Les amoureux de la coopération régionale et de l’indianocéanie ont suivi avec beaucoup de tristesse et d’inquiétude le déroulement de l’insurrection qui a débouché sur le remplacement du président et du gouvernement malgache par des forces militaires dirigées par le colonel Michael Randrianirina, chef de l’unité d’élite de l’armée malgache, CAPSAT. Il est connu pour avoir été un critique virulent du régime Rajoelina. C’est la raison pour laquelle il s’est retrouvé dans une prison de haute sécurité.
Ce qui se passe à Madagascar nous concerne tous pour de multiples raisons, en particulier parce qu’il y a beaucoup de Mauriciens qui se sont installés dans la Grande Île et que beaucoup de Malgaches vivent à Maurice. Il n’est pas étonnant que ce qui se passe là-bas ait pu affecter les Mauriciens.

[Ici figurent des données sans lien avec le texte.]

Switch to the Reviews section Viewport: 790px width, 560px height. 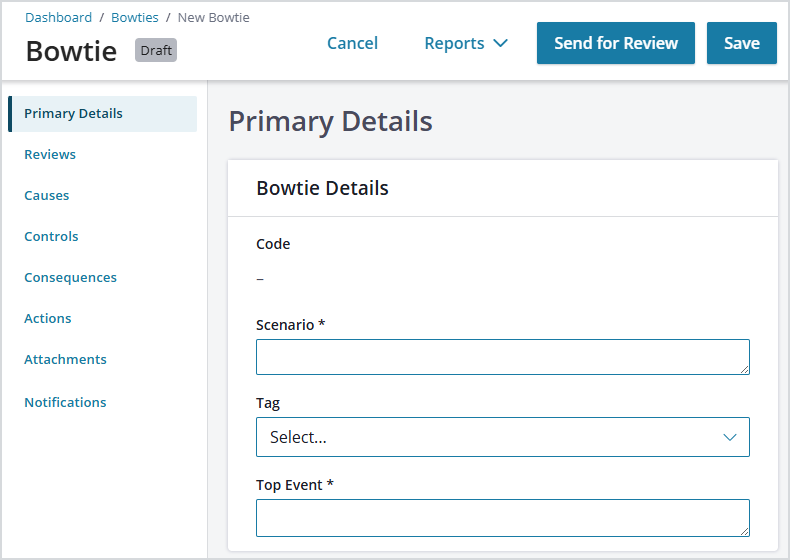(x=50, y=154)
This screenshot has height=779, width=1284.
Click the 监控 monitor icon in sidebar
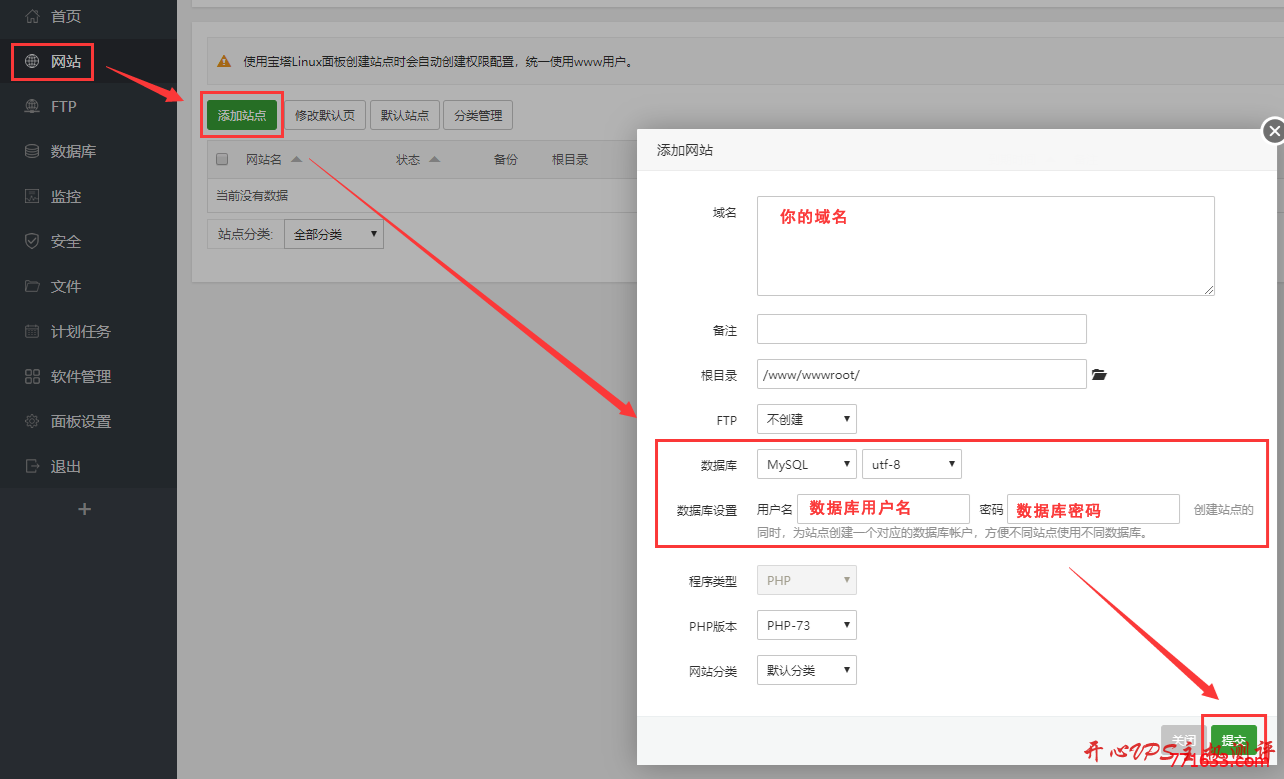click(x=32, y=197)
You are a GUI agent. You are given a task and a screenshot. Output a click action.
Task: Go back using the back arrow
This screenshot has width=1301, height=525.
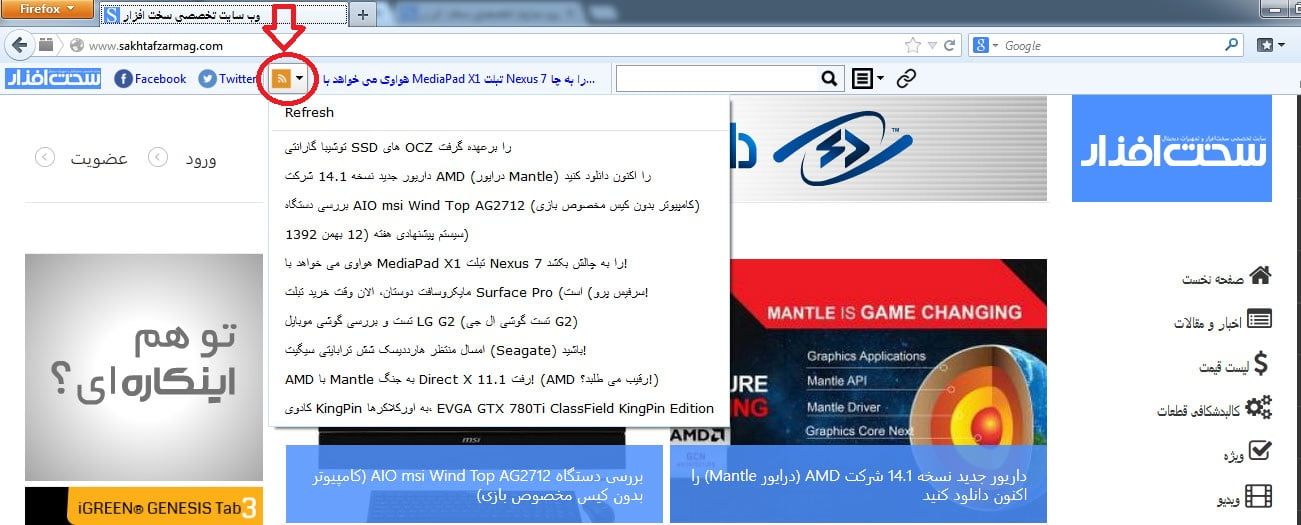click(x=19, y=45)
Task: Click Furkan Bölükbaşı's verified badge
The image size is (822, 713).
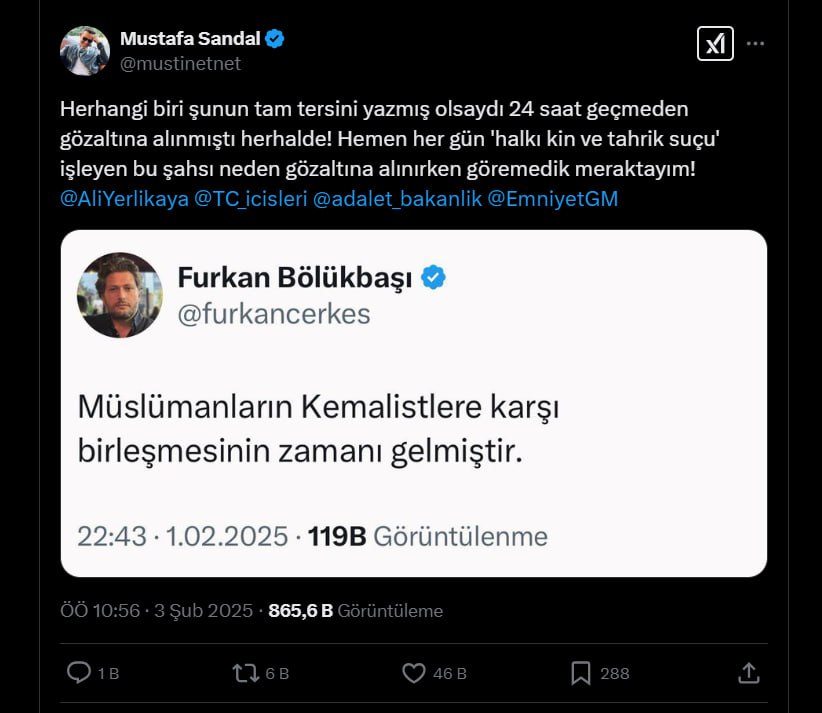Action: click(x=433, y=278)
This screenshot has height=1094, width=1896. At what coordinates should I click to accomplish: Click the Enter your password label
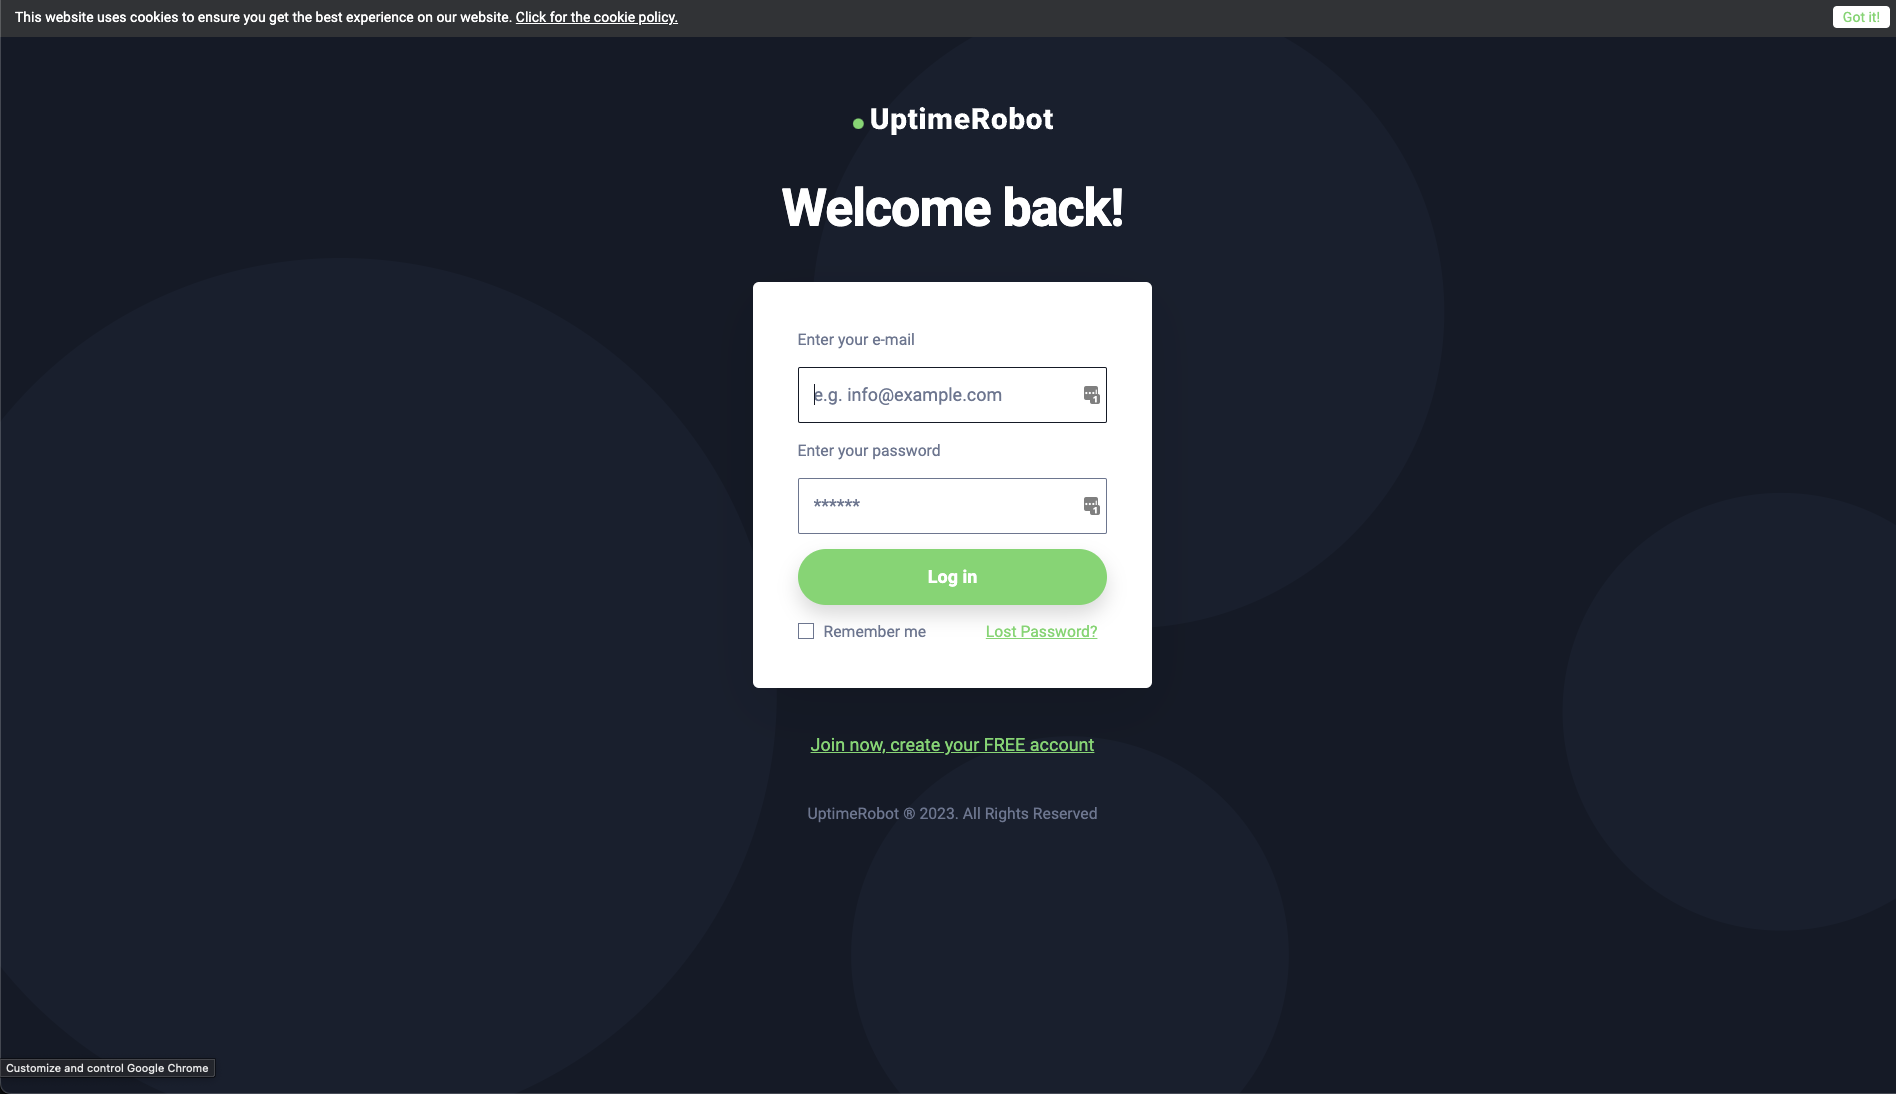[869, 451]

Ainsi, alors que le monde a les yeux braqués sur ce qui se passe là-bas, ici nous avons les yeux tournés sur l’atterrissage sans autorisation d’un jet privé avec à son bord de hautes personnalités de l’ancien régime malgache et la décision d’Air Mauritius d’annuler un vol sur Madagascar. Dans ce débat, les uns et les autres se trompent de timing. Le plus grave a été l’atterrissage forcé et sans autorisation du jet privé qui est venu mettre en lumière les lacunes concernant la gestion des jets privés. Comme le disait le VPM Paul Bérenger cette semaine, il ne serait étonnant d’apprendre que beaucoup de « couillonnades » se seraient déroulées dans l’île jusqu’à l’arrivée du nouveau gouvernement. Alors que Bérenger déplore qu’il n’ait pas été informé au moment de l’atterrissage du jet privé, force est de constater qu’il aurait dû l’être bien avant, notamment dès que l’aviation civile mauricienne est entrée en contact avec les responsables du jet, soit six ou sept heures auparavant. Ce qui aurait permis de prendre une décision qui nous aurait évité les critiques des manifestants malgaches.
À la lumière de ce qui se passe dans la Grande Île, nous sommes tentés de croire que le Général de Gaulle avait raison de dire en 1958 que « Madagascar est un pays d’avenir et il le restera… ». Alors qu’à Maurice, on veut faire de ce pays le grenier de l’océan Indien, le chemin du retour à la normale est encore long.
Les raisons qui ont entraîné l’insurrection sont désormais connues. Malgré une croissance économique annoncée à 4,2 % en 2024 et une prévision optimiste de 4,6 % pour 2025, les fruits de cette croissance échappent à la majorité des Malgaches. Avec 30,3 millions d’habitants en 2023, Madagascar reste classé parmi les pays à faible développement humain : l’Indice du développement humain pour Madagascar stagne autour de 0,487, plaçant le pays parmi les dix derniers au monde. Ce chiffre masque des disparités internes alarmantes. Dans les régions rurales, les populations vivent dans une extrême précarité, sans infrastructures de base, ni accès régulier à l’eau, à la santé ou à l’éducation.
Plus de 75% de la population vivent sous le seuil de pauvreté. Il existe des lacunes inquiétantes en matière de logement, de soins et d’accès à l’éducation. De plus, l’inflation, estimée entre 7% et 9 % en 2024, continue de ronger le pouvoir d’achat des ménages. Mais au-delà des chiffres, ce sont les maux structurels de la gouvernance qui alimentent la colère populaire.
Madagascar est classé 140ᵉ sur 180 pays par Transparency International, avec un score de 26/100 en matière de lutte contre la corruption. Le système judiciaire est perçu comme inefficace, les services fonciers entachés de pratiques douteuses, et les grandes décisions politiques souvent captées par des intérêts privés ou économiques dont les richesses sont placées dans des pays étrangers dont Maurice. Tout cela a provoqué une montée de tensions. Les jeunes, sans emploi ni perspectives, les paysans victimes de l’insécurité foncière, les travailleurs précaires de la ville sont descendus dans les rues.
Ce que traverse Madagascar n’est pas une simple crise économique. C’est une crise de sens, de confiance et de légitimité. Une nation où la croissance ne profite qu’à quelques-uns, où la loi ne protège pas les plus vulnérables et où l’État semble absent crée fatalement les conditions d’une révolte.